O engenheiro admite não ser surpreendente que “pessoas más usem esta situação de stress e incerteza para tentar ainda mais enganar, daí que o phishing tenha subido muito”.

Os ataques a sites também subiram, em alguns casos específicos uns impressionantes 70%. “No entanto achamos que isto é menos malicioso e eficaz do que a situação com o phishing”, admite. “Todos os anos, vemos os ataques subirem por altura das férias da Páscoa porque os jovens alunos têm mais tempo livre e agora isso tem subido porque os jovens estão aborrecidos e estão a hackear sites e o que veem à frente”, adianta.

“Os jovens estão aborrecidos e estão a hackear tudo o que veem.

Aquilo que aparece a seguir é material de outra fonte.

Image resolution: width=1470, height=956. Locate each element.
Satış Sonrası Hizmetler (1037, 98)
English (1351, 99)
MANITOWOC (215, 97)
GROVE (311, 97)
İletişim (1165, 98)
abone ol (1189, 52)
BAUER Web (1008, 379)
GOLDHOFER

Mas o phishing é pior

Como conselho para português (e utilizador de internet) ver, o CTO da Cloudflare diz que além das típicas sugestões: “fiquem atentos a truques para vos enganar na internet, não coloquem os vossos dados a locais que não conhecem bem”. Numa altura de isolamento e maior uso de internet, “é bem provável que comecem a aderir a algo novo nesta altura, mas criem uma password única para isso, para não pôr toda a vossa segurança em risco”.

Nesse domínio, a Cloudflare também lançou já em abrir novas ferramentas a pensar nas famílias (e em internet mais rápida e segura). É uma versão familiar do seu serviço DNS chamado 1.1.1.1 for Families, que pode ser usado para bloquear malware e impedir que crianças vejam conteúdo adulto online. Há ainda também uma app gratuita focada numa internet mais segura, chamada WARP, ainda em fase beta e só para aparelhos móveis.

John Graham-Cumming da Cloudflare, entrevistado no segundo dia da Web Summit 2019. (Reinaldo Rodrigues/Global Imagens)
John Graham-Cumming da Cloudflare, entrevistado no segundo dia da Web Summit 2019.
(Reinaldo Rodrigues/Global Imagens)

O negócio da internet vs. os outros

Já no que diz respeito ao negócio da internet Graham-Cumming – que é também autor e é conhecido no Reino Unido por ter iniciado uma petição bem sucedida junto do governo britânico para que emitisse um pedido de desculpa pela perseguição de um dos precursores da computação, Alan Turing -, explica-nos como as tecnológicas, incluindo a Cloudflare, estão a beneficiar com os tempos de pandemia. “Beneficiamos ao não sermos prejudicados como os outros”, admitindo que os negócios focados no online “estão a crescer muito, como seria de esperar”.

“É triste ver os negócios fechados, os restaurantes aqui ao pé de casa em Lisboa sem ninguém, é preocupante perceber que muitos podem não conseguir abrir”. Certo é que o distanciamento está a exponenciar os negócios online, “porque as nossas vidas estão a ficar ainda mais online devido à situação”. E se isso traz mais empresas para as revolução digital, o facto de ser feito desta forma também tem consequências “imprevisíveis e perigosas”. “Penso muito nessas pessoas em dificuldade e nós na Cloudflare só nos podemos dar por gratos por ter um emprego estável onde fazemos algo útil para todos, ajudando no acesso à internet”, admite o gestor e autor de livros como The Geek Atlas – um livro de viagem – ou The GNU Make Book – um manual técnico para fazer software.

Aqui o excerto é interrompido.